The figure below shows a flow network along with a flow. In the figure, the notation \(a/b\) for an edge means that the flow on the edge is \(a\) and the capacity of the edge is \(b\).

- Prove that this flow is not a maximum flow.
- Give a minimum cut for this flow network, and
- prove that your cut is indeed a minimum cut.

Decide whether you think the following statement is true or false. If it is true, give a short explanation. If it is false, give a counterexample.

Let \(G\) be an arbitrary flow network, with a source \(s\), a sink \(t\),
and a positive integer capacity \(c(u,v)\) on every edge \((u,v)\). If
\(f\) is a maximum flow in \(G\), then \(f\) completely uses every edge
out of \(s\) in \(G\) (that is, \(f(s,v) = c(s,v)\) for every vertex \(v
\neq s\)).

Decide whether you think the following statement is true or false. If it is true, give a short explanation. If it is false, give a counterexample.

Let \(G\) be an arbitrary flow network, with a source \(s\), a sink \(t\),
and a positive integer capacity \(c(u,v)\) on every edge \((u,v)\). Let
\((S, T)\) be a minimum cut in this network. Now suppose we add \(1\)
to every capacity (that is, we increase each capacity by one). Then
\((S, T)\) is still a minimum cut with respect to the new capacities.

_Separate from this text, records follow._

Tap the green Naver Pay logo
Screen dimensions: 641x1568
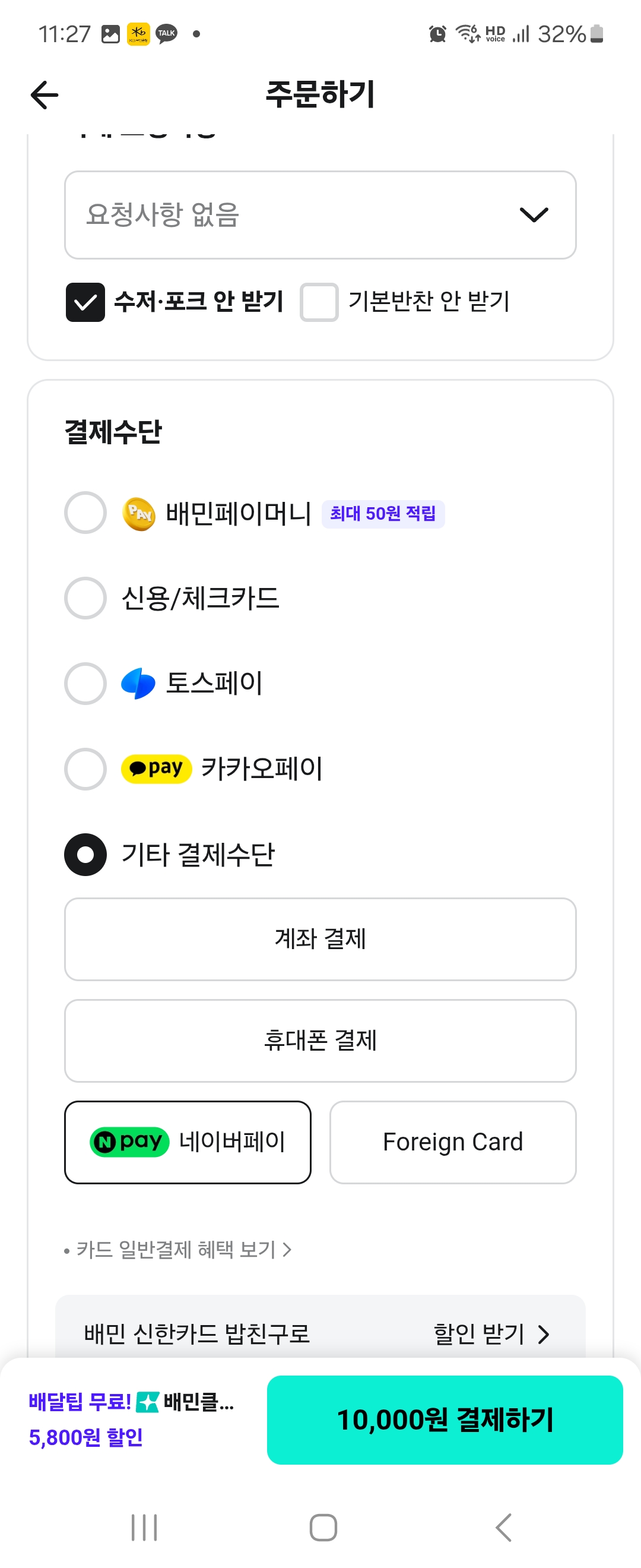coord(129,1142)
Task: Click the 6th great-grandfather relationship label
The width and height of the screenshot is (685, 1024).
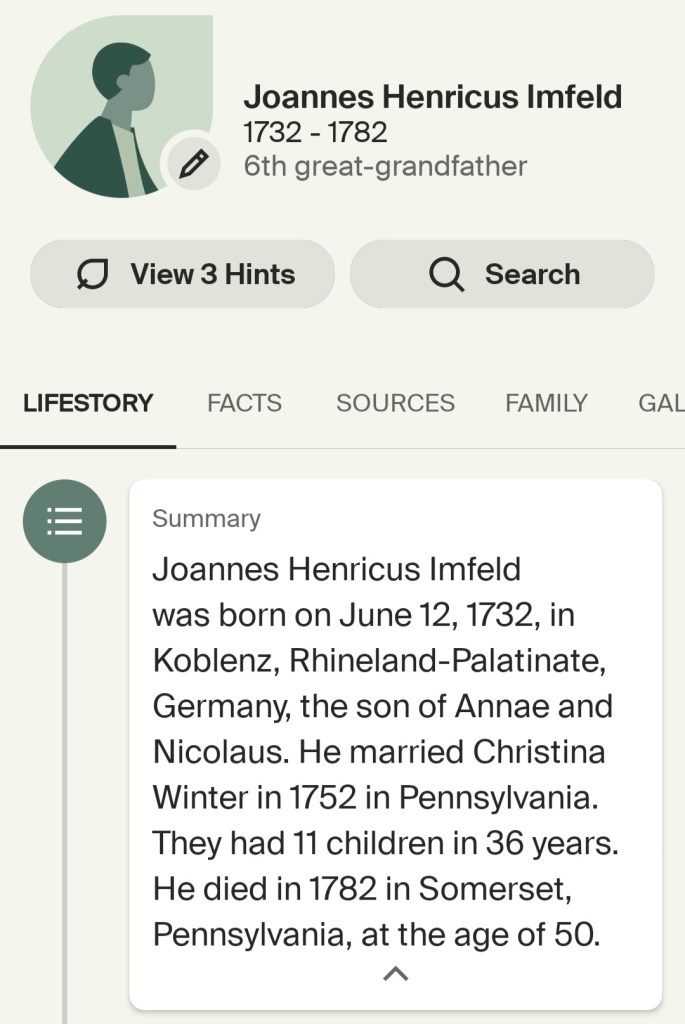Action: (385, 166)
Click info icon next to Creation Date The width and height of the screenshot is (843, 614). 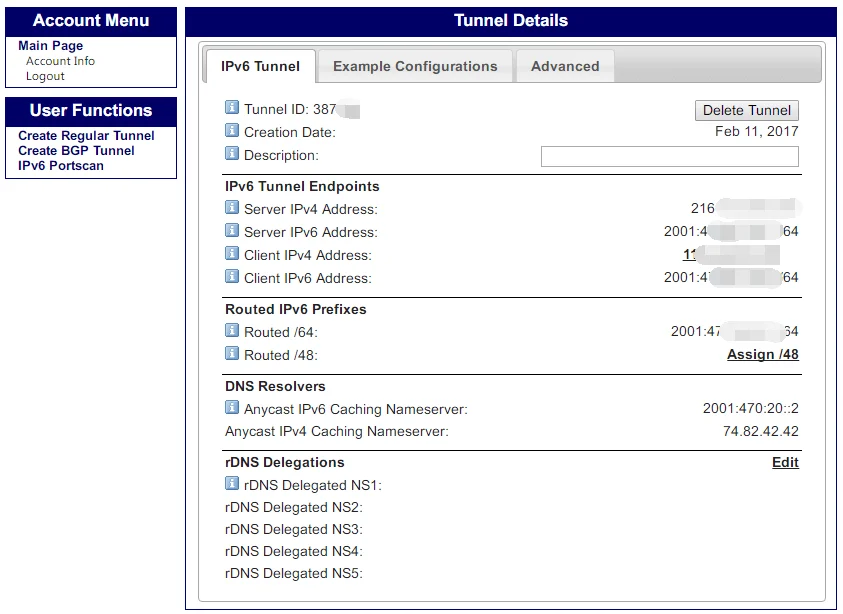(x=232, y=131)
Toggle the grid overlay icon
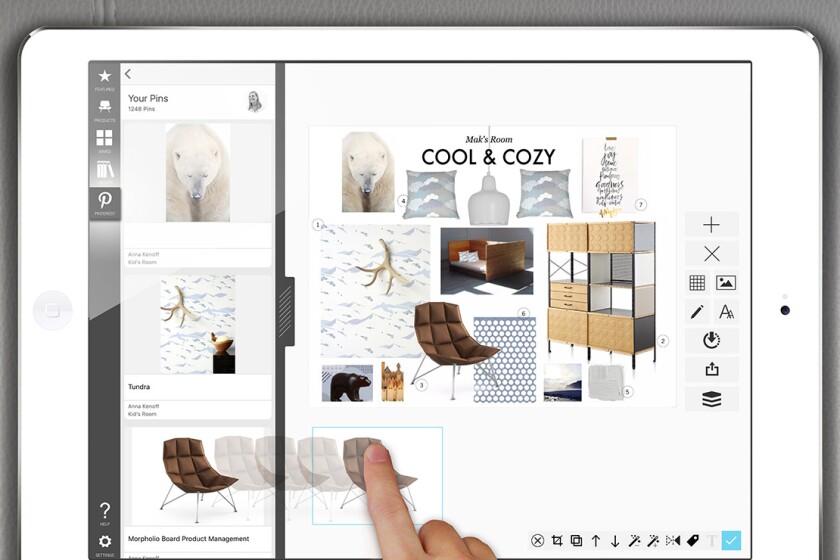Viewport: 840px width, 560px height. point(697,283)
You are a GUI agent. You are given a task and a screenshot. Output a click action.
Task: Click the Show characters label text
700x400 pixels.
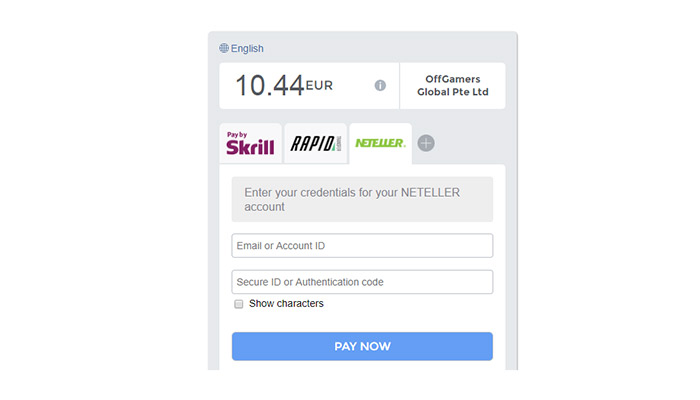point(286,304)
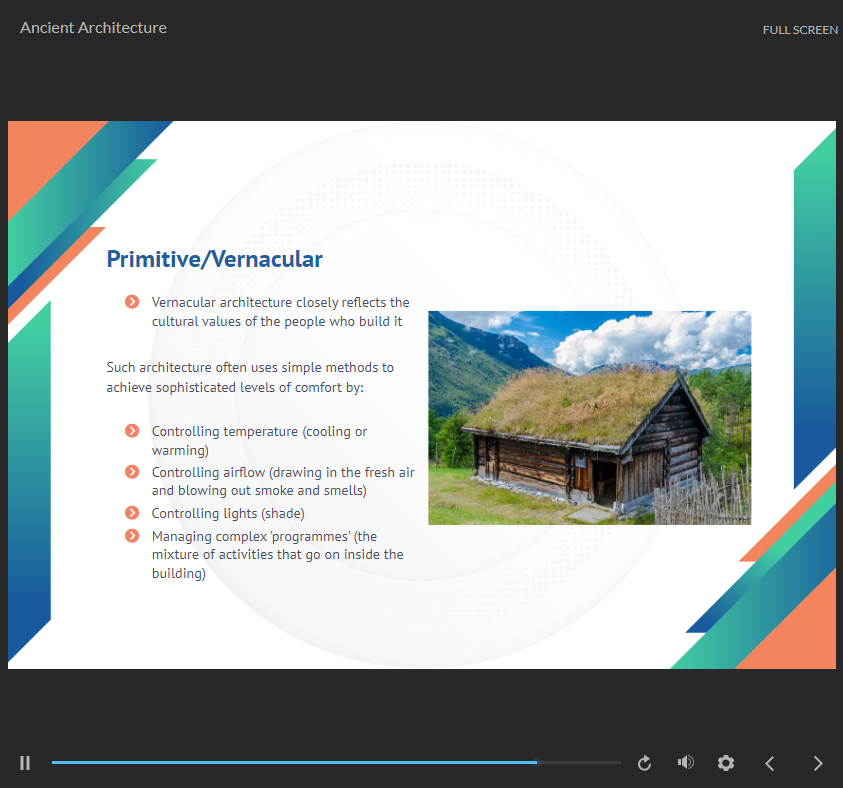Screen dimensions: 843x788
Task: Click the Ancient Architecture course title
Action: pos(93,28)
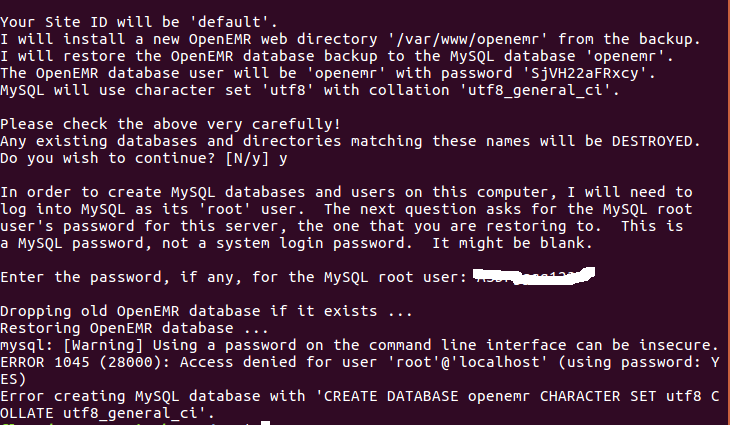The image size is (730, 425).
Task: Click the word 'DESTROYED'
Action: click(x=652, y=141)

Consider this problem from the Polish Olympiad in Informatics:

A team of speleologists organizes a training in the Great Cave of Byte Mountain. During the training each speleologist explores a route from Top Chamber to Bottom Chamber. The speleologists may move down only, that is the level of every consecutive chamber on a route must be lower than the previous one. Moreover, each speleologist has to start from Top Chamber through a different corridor and each of them must enter Bottom Chamber using a different corridor. The remaining corridors may be traversed by more than one speleologist. How many speleologists can train simultaneously?

Explain how to solve this problem using max-flow. (Follow the link above for a more precise problem statement.)

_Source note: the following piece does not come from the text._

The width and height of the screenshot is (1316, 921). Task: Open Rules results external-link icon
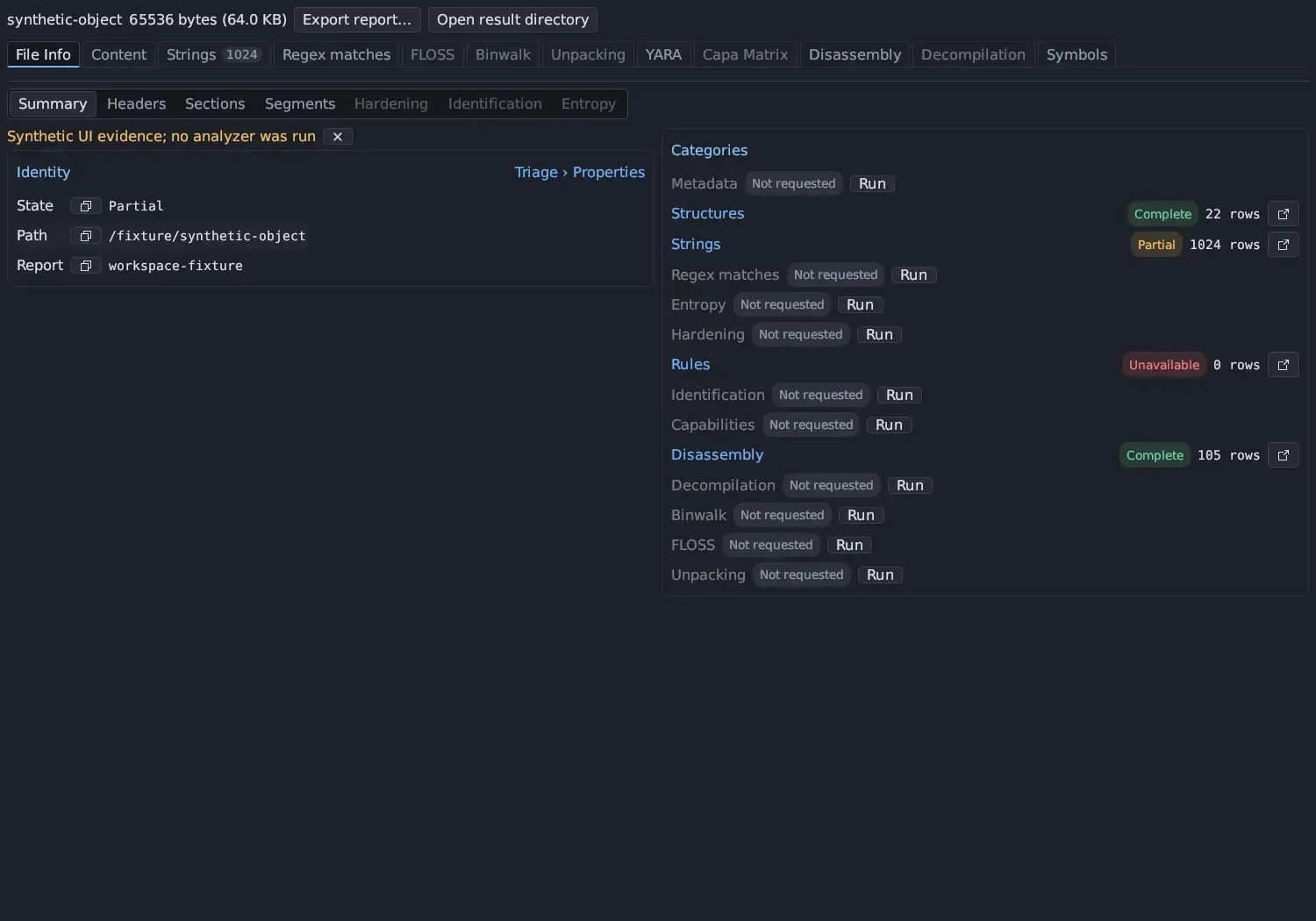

As a child, you may have played with cubes carrying six letters on their six faces. For instance, if you have one cube with the letters ABCDEF, one cube with the letters GHIKLM, and on cube with the letters NOPRST, you can make the word DOG, but not the word CAT (because you cannot use C and A from the same cube).

Given a description of \(n\) available cubes and a word with \(k\) letters, explain how to use max-flow to determine if the word can be spelled with the cubes.

(You can also find this problem on Topcoder.)